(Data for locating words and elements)
..............................
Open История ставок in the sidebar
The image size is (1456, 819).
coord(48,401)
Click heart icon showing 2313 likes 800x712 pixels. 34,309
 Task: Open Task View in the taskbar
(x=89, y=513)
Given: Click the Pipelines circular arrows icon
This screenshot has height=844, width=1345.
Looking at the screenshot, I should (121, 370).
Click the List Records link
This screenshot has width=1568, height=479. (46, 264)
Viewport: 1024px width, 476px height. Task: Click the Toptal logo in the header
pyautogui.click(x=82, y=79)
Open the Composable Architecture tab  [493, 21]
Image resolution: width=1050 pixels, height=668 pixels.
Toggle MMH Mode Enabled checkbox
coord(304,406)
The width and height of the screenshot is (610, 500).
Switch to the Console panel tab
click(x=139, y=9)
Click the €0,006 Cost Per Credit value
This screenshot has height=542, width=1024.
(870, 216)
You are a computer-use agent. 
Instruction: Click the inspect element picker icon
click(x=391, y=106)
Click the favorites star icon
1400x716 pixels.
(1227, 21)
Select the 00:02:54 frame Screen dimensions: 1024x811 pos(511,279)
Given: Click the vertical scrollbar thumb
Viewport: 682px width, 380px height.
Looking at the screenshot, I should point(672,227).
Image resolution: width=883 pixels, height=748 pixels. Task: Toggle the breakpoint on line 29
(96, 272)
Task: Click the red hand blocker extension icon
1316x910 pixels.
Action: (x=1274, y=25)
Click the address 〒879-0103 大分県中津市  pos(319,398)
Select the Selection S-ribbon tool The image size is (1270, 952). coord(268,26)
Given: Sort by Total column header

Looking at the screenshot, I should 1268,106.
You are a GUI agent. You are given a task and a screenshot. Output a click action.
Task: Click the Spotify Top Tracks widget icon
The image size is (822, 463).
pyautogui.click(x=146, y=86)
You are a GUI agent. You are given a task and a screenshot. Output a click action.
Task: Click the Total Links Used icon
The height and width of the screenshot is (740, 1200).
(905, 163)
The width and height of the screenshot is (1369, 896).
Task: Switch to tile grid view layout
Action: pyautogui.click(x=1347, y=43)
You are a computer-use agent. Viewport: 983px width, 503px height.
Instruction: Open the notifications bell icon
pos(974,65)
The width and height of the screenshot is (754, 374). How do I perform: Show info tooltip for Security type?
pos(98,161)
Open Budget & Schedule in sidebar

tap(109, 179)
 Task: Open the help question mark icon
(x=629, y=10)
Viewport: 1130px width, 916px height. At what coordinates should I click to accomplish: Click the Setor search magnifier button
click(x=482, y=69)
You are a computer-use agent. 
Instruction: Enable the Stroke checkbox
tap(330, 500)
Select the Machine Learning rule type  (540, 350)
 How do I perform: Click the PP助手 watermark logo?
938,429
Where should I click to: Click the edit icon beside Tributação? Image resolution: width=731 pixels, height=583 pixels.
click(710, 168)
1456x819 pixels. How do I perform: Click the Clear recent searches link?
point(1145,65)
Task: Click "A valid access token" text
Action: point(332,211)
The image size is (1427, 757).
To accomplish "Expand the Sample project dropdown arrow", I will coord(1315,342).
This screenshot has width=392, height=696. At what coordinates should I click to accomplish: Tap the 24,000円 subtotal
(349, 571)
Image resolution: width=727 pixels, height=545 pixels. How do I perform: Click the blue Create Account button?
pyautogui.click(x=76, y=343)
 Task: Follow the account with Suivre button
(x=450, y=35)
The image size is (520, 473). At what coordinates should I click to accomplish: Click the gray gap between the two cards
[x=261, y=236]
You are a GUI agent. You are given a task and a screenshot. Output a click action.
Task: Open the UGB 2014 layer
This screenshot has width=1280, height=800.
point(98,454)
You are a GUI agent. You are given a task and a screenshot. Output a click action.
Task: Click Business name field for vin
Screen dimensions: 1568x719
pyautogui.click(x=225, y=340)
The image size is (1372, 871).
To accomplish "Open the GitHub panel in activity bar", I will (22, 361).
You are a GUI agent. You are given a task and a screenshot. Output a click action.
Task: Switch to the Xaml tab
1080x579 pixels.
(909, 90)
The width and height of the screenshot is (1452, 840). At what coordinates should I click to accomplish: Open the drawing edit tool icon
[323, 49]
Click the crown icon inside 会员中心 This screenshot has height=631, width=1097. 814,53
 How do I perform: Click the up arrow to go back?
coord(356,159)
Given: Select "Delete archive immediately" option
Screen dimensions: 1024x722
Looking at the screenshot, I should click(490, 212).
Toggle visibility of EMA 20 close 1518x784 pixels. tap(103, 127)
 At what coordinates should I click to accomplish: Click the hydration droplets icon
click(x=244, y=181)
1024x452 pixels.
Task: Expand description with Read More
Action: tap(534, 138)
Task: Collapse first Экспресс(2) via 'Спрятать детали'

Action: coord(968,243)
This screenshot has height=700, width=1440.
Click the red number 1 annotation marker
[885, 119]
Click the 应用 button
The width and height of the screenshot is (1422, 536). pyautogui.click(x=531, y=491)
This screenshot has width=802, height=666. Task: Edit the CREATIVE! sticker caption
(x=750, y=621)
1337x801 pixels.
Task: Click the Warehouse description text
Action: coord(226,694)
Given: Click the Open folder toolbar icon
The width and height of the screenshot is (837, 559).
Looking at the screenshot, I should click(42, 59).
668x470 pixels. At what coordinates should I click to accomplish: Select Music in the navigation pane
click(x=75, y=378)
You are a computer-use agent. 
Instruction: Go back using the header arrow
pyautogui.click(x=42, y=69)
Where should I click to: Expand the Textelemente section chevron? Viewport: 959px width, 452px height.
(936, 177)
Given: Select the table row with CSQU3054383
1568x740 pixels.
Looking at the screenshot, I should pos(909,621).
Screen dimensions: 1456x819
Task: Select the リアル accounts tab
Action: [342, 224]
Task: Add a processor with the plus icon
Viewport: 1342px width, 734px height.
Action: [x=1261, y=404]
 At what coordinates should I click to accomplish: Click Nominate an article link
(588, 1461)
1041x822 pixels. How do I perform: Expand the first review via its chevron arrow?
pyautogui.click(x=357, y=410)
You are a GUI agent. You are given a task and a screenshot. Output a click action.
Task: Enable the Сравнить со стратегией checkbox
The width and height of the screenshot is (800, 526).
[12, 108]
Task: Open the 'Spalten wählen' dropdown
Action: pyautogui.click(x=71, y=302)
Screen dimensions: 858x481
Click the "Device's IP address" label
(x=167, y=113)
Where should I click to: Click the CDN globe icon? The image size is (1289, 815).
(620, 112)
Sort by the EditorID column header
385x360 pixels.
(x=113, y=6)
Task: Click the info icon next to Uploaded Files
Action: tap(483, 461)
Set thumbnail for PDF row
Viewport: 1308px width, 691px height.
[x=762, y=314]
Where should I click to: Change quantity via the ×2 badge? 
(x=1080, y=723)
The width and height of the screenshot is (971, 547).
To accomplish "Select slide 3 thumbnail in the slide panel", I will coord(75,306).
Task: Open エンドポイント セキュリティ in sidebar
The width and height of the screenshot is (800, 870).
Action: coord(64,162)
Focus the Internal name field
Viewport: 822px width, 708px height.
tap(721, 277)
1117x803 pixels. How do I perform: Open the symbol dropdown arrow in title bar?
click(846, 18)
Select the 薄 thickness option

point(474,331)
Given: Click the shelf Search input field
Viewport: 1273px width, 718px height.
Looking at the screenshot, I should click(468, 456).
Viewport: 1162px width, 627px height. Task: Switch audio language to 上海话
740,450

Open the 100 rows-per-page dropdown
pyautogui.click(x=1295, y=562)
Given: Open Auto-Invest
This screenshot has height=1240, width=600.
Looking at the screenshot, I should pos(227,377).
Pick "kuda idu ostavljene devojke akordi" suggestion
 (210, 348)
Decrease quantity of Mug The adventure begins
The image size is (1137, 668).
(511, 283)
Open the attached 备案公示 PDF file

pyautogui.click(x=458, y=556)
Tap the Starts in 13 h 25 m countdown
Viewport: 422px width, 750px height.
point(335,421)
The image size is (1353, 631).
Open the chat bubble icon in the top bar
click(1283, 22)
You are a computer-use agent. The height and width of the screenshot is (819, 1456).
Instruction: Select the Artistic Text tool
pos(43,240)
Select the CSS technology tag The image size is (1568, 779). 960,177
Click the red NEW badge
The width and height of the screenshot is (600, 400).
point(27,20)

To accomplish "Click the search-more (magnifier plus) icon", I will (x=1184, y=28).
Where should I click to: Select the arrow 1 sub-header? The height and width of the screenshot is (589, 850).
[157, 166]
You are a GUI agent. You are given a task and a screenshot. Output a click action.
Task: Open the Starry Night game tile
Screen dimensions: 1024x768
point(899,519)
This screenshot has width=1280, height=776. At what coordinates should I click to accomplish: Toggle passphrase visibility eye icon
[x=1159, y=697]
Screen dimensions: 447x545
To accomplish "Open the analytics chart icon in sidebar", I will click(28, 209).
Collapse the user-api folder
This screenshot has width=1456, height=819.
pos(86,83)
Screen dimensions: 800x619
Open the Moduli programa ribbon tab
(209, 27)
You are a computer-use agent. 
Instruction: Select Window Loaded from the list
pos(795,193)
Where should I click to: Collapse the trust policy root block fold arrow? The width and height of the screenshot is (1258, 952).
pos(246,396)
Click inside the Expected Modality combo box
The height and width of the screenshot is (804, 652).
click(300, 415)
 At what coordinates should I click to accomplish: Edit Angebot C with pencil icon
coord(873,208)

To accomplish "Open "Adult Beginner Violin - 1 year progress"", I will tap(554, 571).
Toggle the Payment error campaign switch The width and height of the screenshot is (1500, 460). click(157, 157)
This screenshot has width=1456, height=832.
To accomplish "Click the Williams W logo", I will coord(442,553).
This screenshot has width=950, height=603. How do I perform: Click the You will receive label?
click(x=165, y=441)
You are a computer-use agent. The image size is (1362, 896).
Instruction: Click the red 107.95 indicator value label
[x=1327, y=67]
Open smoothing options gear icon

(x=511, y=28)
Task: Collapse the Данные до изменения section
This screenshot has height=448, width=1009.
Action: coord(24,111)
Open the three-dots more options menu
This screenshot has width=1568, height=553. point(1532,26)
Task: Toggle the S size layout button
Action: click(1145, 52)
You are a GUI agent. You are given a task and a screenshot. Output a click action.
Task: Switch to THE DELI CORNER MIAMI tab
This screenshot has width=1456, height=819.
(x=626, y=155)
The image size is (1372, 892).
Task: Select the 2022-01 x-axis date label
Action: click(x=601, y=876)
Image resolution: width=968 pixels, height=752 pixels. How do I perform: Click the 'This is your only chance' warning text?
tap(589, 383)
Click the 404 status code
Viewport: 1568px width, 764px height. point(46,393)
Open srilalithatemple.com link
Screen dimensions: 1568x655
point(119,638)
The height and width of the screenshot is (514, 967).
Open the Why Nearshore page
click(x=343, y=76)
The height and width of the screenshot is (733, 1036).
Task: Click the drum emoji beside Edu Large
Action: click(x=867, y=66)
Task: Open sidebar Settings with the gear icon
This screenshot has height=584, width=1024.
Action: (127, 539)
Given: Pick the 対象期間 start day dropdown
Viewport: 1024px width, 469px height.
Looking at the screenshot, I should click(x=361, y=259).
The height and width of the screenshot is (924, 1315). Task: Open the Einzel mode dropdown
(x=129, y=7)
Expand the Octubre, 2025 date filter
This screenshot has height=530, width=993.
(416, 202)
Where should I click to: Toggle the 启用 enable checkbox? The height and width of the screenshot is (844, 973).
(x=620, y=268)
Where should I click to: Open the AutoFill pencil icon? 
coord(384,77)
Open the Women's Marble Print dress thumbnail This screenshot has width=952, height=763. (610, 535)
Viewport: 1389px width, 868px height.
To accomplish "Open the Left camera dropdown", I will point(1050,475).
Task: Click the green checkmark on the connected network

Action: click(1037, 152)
..............................
■ Exercise task: Give the stretch of the records above, from the line containing "Open the three-dots more options menu" through the end of the records, as a numbered list, leaving out blank lines.

■ Written reply:
1. Open the three-dots more options menu
2. This screenshot has width=1568, height=553. point(1532,26)
3. Task: Toggle the S size layout button
4. Action: click(1145, 52)
5. You are a GUI agent. You are given a task and a screenshot. Output a click action.
6. Task: Switch to THE DELI CORNER MIAMI tab
7. This screenshot has width=1456, height=819.
8. (x=626, y=155)
9. The image size is (1372, 892).
10. Task: Select the 2022-01 x-axis date label
11. Action: click(x=601, y=876)
12. Image resolution: width=968 pixels, height=752 pixels. How do I perform: Click the 'This is your only chance' warning text?
13. tap(589, 383)
14. Click the 404 status code
15. Viewport: 1568px width, 764px height. point(46,393)
16. Open srilalithatemple.com link
17. Screen dimensions: 1568x655
18. point(119,638)
19. The height and width of the screenshot is (514, 967).
20. Open the Why Nearshore page
21. click(x=343, y=76)
22. The height and width of the screenshot is (733, 1036).
23. Task: Click the drum emoji beside Edu Large
24. Action: click(x=867, y=66)
25. Task: Open sidebar Settings with the gear icon
26. This screenshot has height=584, width=1024.
27. Action: (127, 539)
28. Given: Pick the 対象期間 start day dropdown
29. Viewport: 1024px width, 469px height.
30. Looking at the screenshot, I should click(x=361, y=259).
31. The height and width of the screenshot is (924, 1315). Task: Open the Einzel mode dropdown
32. (x=129, y=7)
33. Expand the Octubre, 2025 date filter
34. This screenshot has height=530, width=993.
35. (416, 202)
36. Where should I click to: Toggle the 启用 enable checkbox? The height and width of the screenshot is (844, 973).
37. (x=620, y=268)
38. Where should I click to: Open the AutoFill pencil icon? 
39. coord(384,77)
40. Open the Women's Marble Print dress thumbnail This screenshot has width=952, height=763. (610, 535)
41. Viewport: 1389px width, 868px height.
42. To accomplish "Open the Left camera dropdown", I will point(1050,475).
43. Task: Click the green checkmark on the connected network
44. Action: click(1037, 152)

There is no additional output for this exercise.